### Document passage
========
Yes, the most efficient C programs usually do outperform lisp ones, the :P was there for a reason, i know C quite well, and i quite like the language, but it just takes longer to get things done, oh, and segfaults, dangling pointers and all the other junk to do with the lack of gc just irritates me...
Things to note - while common lisp is, by default dynamically typed which causes a performance hit, you can give a common lisp compiler type hints through declarations such as (declare (fixnum i)) so yes, you do get the abstraction/safety but you can choose to throw it away if you know you won't need it...
Scheme is less efficient because as far as i know there are no decent native compilers for scheme
I stand by the fact that you can write ANY paradigm in lisp, if you want python style syntax you can hack the reader, and if you think this is cheating (cause i have to admit the api for the reader is hideous) then you can do what the loop macro does and define your own mini-grammar, the following is a completely contrived example but ANSI common lisp none the less:
(loop
for x = 1 then (1+ x)
========
### Entries provided
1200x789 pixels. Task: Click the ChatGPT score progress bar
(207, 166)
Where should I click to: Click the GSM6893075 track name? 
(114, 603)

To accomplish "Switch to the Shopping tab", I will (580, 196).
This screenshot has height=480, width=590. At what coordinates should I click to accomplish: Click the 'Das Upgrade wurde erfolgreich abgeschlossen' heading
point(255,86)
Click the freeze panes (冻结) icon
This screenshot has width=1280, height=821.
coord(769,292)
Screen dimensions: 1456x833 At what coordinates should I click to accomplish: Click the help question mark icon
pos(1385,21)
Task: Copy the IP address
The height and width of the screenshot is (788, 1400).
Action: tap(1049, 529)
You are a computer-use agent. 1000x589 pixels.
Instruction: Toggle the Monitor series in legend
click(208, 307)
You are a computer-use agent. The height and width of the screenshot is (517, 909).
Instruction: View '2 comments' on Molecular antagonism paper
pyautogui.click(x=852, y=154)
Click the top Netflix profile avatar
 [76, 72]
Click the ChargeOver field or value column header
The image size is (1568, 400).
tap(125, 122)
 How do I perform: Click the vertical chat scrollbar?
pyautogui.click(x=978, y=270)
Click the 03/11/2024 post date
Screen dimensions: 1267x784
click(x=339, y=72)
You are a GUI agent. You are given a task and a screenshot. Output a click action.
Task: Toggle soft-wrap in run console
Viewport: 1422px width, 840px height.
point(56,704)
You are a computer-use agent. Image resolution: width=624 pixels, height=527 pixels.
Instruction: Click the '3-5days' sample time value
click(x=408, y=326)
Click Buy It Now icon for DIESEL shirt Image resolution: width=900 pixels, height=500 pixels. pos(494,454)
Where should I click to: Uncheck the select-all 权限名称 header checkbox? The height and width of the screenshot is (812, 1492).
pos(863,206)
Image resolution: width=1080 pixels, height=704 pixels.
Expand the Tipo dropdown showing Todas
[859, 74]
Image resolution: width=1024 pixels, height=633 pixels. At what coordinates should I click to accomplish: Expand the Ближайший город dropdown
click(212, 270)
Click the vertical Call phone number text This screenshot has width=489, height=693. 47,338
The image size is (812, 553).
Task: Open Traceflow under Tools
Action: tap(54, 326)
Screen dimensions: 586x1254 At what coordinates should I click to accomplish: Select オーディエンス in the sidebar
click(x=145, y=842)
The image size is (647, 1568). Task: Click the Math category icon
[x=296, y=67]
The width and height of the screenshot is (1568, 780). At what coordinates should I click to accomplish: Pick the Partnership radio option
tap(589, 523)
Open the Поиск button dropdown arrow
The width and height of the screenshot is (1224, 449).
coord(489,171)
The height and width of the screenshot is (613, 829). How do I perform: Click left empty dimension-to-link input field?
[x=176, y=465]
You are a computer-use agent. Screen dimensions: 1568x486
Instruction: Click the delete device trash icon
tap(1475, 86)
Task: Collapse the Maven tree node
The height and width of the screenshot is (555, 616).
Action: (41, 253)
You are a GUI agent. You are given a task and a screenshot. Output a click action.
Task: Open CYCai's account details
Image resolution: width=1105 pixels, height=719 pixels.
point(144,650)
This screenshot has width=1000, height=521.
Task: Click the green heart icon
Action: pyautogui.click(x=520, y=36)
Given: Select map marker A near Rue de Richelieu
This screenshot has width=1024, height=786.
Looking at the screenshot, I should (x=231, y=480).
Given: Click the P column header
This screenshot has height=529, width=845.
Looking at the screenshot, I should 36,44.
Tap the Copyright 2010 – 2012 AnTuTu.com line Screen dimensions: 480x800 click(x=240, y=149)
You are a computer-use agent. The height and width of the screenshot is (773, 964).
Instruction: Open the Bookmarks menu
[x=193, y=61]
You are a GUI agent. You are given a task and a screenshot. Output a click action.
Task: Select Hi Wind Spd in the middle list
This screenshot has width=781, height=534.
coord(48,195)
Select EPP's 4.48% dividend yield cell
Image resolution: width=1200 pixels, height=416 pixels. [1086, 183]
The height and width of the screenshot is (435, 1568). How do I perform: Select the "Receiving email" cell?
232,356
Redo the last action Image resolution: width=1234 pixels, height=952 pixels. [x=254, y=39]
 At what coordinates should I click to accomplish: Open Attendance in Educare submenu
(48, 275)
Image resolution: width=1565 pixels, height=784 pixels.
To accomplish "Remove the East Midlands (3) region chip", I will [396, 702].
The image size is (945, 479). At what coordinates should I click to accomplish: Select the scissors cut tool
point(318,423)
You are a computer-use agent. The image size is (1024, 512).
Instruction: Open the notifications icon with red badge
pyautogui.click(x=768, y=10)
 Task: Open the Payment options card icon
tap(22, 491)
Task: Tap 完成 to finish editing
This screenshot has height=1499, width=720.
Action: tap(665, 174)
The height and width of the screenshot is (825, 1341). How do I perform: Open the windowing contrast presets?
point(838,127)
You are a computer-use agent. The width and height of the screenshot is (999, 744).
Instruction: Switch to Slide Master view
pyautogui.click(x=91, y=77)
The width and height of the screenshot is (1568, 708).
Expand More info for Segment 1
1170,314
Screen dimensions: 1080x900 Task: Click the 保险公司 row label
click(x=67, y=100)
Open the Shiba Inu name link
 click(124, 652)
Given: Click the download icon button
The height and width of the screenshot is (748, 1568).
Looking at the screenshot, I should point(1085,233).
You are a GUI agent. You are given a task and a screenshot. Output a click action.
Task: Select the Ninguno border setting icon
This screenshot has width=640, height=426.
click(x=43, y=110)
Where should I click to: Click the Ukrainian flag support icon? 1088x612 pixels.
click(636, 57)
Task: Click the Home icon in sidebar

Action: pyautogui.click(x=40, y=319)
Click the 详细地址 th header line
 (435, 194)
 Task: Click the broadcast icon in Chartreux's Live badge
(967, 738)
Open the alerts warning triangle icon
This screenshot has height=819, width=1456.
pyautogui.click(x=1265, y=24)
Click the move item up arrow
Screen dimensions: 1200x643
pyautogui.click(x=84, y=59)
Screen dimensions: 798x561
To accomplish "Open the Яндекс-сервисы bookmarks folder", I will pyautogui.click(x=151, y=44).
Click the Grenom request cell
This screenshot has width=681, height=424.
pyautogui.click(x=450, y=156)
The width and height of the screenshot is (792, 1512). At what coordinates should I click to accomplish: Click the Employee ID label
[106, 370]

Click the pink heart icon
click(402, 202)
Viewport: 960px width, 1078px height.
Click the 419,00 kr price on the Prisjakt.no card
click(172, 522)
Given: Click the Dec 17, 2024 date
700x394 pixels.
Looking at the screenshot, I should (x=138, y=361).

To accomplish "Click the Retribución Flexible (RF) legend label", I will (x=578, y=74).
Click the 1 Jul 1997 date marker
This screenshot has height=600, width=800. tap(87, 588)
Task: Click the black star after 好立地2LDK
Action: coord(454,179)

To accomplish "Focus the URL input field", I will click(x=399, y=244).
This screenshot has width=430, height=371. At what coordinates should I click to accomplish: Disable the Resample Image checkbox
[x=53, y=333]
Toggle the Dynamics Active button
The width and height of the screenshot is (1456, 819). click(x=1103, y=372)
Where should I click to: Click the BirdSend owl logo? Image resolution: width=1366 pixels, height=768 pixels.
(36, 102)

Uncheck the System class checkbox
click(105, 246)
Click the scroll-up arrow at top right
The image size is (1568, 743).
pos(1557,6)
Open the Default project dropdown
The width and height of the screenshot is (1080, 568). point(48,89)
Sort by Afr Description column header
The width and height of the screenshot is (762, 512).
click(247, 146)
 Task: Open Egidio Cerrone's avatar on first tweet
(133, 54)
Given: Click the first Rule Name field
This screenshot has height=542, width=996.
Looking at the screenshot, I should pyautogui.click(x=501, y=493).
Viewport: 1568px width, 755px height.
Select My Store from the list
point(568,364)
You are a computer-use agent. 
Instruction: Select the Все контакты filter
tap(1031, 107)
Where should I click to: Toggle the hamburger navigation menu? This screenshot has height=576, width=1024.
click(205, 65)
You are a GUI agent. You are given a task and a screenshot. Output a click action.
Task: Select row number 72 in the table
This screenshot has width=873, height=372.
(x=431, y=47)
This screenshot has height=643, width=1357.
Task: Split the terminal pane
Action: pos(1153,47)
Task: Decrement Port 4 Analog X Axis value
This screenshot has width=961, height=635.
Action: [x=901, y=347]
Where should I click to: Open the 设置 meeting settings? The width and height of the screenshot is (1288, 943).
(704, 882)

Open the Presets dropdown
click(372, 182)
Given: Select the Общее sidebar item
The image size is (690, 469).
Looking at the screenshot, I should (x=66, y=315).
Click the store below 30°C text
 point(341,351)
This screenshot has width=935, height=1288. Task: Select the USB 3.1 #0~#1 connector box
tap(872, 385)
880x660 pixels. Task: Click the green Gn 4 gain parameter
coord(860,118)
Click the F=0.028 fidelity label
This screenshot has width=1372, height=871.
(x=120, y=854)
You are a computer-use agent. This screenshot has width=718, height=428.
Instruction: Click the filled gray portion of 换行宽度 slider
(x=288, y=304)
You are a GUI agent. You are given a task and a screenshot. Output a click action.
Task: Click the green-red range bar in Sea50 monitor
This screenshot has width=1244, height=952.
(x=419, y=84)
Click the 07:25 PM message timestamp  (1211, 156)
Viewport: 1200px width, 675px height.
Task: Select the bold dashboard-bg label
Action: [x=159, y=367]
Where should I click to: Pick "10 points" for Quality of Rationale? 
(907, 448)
========
### Problem set
**1)** In the forum post, what example declaration is given for passing a type hint to a Common Lisp compiler?
**2)** Reproduce the passage of the forum post starting with "Scheme is less" and going on through "then (1+ x)".
**3)** According to the forum post, why is Scheme less efficient?
The records have no role in this exercise.

### Solutions to the tasks
**1)** (declare (fixnum i))

**2)**
Scheme is less efficient because as far as i know there are no decent native compilers for scheme
I stand by the fact that you can write ANY paradigm in lisp, if you want python style syntax you can hack the reader, and if you think this is cheating (cause i have to admit the api for the reader is hideous) then you can do what the loop macro does and define your own mini-grammar, the following is a completely contrived example but ANSI common lisp none the less:
(loop
for x = 1 then (1+ x)

**3)** Scheme is less efficient because, as far as the writer knows, there are no decent native compilers for it.